In the face of war, weighing up the profitability versus the risk of loss in defending those in need can seem incomprehensible; however, it is a very real part of decision-making. Despite unanimous global agreement that the actions of Russia towards Ukraine are unlawful and an act of war, Russia’s domination of global energy trade remains a crucial setback for allies of Ukraine. While not exclusive to the current Ukraine-Russia conflict, it is evident that global leaders are held back in enacting measures against Russia due to the oil dependency of their economies. This is especially true for Europe, as Russia is the leading source of the region’s energy needs representing 27% of crude oil, 42% of natural gas and 47% of coal imports. Therefore, oil dependency creates a serious problem for oil-dependent nations and significantly impacts the energy security of an entire continent.

This is not the first time that nations have faced an issue of choosing between their economies and humanitarian solidarity – and it’s also not the first time that Ukraine and Russia have been in this position. In 2014, the U.S. placed economic sanctions on Russia in response to Russia’s annexation of Crimea from Ukraine. The sanctions were similar to the most recent ones where Russian firms had limited access to U.S. capital markets and prohibited the export of goods. While time after time, the world finds itself in a position of global inter-dependence and compromise, the effective transition away from oil dependency remains to be seen. 

What to do about it? 

Some countries like the U.K. are tackling oil dependency and stifling Russia’s advances by banning Russian oil imports by the end of 2022. Banning import operates as a tool of economic pressure similar to sanctions (see our previous post on sanctions). Despite earlier reservations, Germany and the U.S. appear to limit pipelines such as Nord Stream 2. Even global companies like BP, Shell and Equinor are divesting their Russian assets. Realizing the risks of over-dependence on oil in general and specifically over-dependence on a singular country for energy supply creates opportunity. 
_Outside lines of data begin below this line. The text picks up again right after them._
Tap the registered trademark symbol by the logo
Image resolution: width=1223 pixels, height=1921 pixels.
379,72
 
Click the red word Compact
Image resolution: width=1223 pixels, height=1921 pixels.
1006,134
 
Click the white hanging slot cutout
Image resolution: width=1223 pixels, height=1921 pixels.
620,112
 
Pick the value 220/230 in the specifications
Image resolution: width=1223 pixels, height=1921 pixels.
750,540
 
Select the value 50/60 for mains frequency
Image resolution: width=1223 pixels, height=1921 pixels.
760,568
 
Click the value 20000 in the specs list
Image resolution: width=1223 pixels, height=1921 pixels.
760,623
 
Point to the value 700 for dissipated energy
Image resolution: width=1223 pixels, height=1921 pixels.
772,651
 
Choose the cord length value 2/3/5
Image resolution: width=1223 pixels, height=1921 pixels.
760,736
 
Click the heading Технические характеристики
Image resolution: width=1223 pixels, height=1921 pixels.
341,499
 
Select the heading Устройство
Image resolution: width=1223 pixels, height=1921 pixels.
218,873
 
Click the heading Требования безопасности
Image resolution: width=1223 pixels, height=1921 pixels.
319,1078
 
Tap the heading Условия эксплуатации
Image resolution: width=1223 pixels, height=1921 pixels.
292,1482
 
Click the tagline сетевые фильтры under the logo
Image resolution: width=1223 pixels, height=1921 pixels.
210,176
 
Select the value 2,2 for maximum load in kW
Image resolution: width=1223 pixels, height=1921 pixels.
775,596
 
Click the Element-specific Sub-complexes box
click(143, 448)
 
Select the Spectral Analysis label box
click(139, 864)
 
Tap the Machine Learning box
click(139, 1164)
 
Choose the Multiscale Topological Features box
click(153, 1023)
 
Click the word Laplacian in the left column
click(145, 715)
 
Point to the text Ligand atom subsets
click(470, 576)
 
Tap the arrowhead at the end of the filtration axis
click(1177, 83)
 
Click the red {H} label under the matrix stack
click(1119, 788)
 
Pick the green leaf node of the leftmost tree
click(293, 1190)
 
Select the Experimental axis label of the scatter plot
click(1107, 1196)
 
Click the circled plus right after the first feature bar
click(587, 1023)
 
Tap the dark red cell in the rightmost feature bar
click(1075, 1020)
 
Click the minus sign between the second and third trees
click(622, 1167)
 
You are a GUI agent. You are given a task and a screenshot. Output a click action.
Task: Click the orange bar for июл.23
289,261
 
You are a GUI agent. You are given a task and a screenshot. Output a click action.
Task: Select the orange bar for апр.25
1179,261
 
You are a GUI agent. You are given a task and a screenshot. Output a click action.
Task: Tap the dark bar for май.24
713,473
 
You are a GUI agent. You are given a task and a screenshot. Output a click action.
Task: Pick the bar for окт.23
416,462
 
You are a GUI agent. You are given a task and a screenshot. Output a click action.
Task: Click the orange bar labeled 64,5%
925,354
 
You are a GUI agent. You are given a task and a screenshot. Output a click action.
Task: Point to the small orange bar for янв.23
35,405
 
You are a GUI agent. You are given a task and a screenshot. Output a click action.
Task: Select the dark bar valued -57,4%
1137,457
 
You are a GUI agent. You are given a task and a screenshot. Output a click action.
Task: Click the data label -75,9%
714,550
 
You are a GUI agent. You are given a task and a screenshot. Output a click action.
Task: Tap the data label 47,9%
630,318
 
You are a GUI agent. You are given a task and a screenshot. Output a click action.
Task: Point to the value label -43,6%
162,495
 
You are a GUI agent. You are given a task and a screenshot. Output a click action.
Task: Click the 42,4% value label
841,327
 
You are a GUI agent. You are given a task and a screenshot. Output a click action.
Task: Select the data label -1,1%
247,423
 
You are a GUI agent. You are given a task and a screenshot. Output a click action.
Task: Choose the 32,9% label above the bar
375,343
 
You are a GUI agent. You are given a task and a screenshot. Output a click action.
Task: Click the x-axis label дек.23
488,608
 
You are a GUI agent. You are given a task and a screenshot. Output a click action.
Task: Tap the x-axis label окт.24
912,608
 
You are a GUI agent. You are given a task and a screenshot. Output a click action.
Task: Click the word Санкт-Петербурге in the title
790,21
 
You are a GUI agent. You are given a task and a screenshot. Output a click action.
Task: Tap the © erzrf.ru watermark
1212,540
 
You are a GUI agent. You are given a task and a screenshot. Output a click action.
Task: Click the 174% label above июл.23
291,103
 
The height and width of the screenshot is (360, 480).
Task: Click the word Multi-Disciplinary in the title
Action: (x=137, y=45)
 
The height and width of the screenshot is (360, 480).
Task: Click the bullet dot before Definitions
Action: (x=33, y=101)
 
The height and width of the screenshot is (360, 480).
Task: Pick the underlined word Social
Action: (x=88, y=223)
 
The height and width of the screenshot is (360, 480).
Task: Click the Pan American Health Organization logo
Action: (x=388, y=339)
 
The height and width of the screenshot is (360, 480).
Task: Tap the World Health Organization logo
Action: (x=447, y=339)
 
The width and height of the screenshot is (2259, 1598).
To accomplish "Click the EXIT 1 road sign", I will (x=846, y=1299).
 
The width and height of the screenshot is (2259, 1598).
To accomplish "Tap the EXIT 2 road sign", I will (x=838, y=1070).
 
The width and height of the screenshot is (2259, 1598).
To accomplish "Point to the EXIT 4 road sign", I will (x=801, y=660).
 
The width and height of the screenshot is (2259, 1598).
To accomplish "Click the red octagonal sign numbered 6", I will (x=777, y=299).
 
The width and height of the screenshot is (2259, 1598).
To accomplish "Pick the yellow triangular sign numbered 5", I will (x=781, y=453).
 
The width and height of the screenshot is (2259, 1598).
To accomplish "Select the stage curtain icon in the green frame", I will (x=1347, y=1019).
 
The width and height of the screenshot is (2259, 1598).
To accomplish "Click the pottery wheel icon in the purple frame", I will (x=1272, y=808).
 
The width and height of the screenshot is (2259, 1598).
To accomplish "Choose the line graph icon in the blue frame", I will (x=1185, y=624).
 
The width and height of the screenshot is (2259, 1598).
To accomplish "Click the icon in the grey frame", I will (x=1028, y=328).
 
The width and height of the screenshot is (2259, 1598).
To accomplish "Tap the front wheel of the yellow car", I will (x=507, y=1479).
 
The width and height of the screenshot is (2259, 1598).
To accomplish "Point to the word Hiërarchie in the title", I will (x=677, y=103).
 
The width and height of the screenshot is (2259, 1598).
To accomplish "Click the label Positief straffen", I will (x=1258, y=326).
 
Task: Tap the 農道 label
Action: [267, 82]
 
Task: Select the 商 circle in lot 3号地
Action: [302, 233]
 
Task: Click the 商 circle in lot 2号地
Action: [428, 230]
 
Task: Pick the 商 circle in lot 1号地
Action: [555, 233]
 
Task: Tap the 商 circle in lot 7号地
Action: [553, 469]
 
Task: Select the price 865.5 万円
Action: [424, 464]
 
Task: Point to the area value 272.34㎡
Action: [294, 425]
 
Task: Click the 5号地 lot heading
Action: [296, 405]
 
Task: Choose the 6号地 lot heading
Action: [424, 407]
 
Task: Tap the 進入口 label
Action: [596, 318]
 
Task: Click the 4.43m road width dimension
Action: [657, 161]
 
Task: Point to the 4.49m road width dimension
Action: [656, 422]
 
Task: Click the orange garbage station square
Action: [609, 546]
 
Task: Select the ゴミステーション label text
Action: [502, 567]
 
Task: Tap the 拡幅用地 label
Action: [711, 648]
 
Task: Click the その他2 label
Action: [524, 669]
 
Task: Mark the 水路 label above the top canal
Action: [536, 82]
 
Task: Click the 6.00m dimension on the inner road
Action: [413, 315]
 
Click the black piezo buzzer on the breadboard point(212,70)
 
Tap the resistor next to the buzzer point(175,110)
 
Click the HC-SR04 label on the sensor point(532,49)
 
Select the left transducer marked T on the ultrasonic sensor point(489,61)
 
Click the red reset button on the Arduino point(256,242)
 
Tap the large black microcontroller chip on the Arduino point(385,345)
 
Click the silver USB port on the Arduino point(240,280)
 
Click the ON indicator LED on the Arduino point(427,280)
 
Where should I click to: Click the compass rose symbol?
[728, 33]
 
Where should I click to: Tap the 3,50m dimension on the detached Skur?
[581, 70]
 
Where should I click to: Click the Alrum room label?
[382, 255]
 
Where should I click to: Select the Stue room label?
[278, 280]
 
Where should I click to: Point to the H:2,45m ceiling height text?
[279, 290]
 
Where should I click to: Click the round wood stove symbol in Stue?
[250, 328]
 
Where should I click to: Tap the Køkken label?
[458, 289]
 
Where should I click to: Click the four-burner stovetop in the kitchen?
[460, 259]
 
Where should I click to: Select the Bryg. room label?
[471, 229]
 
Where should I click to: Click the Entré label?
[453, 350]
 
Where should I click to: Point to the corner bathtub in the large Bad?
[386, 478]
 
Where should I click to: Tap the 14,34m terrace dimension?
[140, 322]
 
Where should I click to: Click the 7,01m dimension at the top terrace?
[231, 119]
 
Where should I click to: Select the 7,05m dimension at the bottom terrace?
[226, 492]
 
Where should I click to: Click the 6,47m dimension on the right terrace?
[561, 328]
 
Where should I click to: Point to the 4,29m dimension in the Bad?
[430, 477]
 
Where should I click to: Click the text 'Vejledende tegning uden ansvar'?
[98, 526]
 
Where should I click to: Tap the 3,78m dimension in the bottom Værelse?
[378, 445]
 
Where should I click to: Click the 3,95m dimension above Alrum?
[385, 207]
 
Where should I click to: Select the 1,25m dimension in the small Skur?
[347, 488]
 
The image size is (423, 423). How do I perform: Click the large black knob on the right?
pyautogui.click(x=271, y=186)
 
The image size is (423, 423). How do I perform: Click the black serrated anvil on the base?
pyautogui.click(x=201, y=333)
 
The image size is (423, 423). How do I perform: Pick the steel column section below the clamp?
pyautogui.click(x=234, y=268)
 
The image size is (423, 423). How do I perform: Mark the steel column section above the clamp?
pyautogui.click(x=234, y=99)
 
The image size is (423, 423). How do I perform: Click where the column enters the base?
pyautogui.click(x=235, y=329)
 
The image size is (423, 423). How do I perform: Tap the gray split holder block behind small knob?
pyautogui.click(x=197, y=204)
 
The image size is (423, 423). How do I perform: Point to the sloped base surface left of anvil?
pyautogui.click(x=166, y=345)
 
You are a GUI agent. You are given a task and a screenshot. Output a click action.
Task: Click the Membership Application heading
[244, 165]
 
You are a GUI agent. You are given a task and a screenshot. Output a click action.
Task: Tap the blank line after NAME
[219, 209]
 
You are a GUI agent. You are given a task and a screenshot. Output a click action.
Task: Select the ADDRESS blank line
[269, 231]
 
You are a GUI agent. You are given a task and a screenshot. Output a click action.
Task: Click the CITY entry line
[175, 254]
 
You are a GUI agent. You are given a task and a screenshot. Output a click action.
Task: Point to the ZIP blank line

  1. Reduce demand. Individuals, communities and nations need to make low-carbon choices and divest from the fossil fuel industry. The transition to clean energy and sustainable lifestyles is paramount for addressing oil dependency. 
  1. Diversify supply. Remove the power from oil monopolies like Russia to create a more evenly distributed oil supply and allow for the transition of oil-dependent economies. Remove barriers to humanitarian and political aid in conflict situations by diluting the role a single country has on another’s economy. 
  1. Invest in renewable energy. We must move away from fossil fuels, oil and finite resources altogether. This is an environmental, economic and geopolitical imperative. Renewables require investment to increase supply and make it a more accessible and affordable choice. 
  1. Improve energy efficiency. Alongside increased investments, the utilization of technology to improve energy efficiency must follow. At every stage of production, transportation and use, energy is wasted. In the transition to renewables, we must improve efficiency and avoid waste. 

FLIT Invest stands in solidarity with Ukraine and those affected by the ongoing conflict.